TASK TO COMPLETE: Tally up the lines below with "agent" in them. Answer with the number only.

DATA FOR PROCESSING:
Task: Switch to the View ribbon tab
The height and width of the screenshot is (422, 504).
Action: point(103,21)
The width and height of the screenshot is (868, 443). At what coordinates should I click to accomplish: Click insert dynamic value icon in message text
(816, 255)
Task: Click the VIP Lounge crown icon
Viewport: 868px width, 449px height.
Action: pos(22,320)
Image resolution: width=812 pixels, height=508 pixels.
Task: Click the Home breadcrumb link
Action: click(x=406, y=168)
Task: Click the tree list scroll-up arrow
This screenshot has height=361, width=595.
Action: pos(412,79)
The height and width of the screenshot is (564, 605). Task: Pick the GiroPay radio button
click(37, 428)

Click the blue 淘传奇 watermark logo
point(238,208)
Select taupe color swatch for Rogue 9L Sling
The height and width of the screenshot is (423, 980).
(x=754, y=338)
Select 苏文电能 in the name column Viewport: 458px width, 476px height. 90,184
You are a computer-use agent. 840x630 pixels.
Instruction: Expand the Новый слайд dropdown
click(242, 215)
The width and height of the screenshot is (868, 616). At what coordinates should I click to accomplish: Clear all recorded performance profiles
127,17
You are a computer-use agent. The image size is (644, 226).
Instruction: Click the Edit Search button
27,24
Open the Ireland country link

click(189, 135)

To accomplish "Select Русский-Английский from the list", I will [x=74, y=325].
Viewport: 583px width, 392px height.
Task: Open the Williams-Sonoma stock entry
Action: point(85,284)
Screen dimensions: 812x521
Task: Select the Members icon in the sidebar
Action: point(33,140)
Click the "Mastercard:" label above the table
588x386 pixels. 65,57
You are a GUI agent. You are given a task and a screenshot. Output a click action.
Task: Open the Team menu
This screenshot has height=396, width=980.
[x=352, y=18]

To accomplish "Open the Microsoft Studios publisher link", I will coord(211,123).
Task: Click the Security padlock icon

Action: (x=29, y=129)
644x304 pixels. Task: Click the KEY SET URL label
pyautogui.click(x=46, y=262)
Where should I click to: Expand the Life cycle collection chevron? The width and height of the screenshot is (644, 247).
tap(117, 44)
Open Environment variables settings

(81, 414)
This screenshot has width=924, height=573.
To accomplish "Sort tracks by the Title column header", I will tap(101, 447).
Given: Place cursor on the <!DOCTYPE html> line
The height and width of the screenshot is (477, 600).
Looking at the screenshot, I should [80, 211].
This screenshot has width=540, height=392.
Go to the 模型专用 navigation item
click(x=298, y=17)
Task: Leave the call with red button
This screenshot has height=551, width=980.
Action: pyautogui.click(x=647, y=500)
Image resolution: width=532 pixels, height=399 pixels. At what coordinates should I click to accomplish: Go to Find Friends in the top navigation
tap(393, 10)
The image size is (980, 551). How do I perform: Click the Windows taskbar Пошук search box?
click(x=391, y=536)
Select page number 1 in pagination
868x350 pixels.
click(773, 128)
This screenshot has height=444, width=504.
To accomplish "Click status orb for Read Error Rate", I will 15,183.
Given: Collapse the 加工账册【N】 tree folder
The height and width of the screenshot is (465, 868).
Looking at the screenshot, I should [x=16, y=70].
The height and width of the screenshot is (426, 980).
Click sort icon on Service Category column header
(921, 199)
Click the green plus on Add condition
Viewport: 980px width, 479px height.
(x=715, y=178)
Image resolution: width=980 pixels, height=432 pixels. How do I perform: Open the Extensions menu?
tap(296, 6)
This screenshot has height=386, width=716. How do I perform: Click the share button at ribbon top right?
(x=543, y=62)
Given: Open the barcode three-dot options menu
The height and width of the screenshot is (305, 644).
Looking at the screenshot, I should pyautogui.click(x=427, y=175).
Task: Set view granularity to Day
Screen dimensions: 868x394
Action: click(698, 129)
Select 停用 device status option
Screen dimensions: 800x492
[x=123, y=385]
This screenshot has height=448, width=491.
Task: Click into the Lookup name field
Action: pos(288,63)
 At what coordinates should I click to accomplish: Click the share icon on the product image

RESULT FOR THIS EXERCISE: 3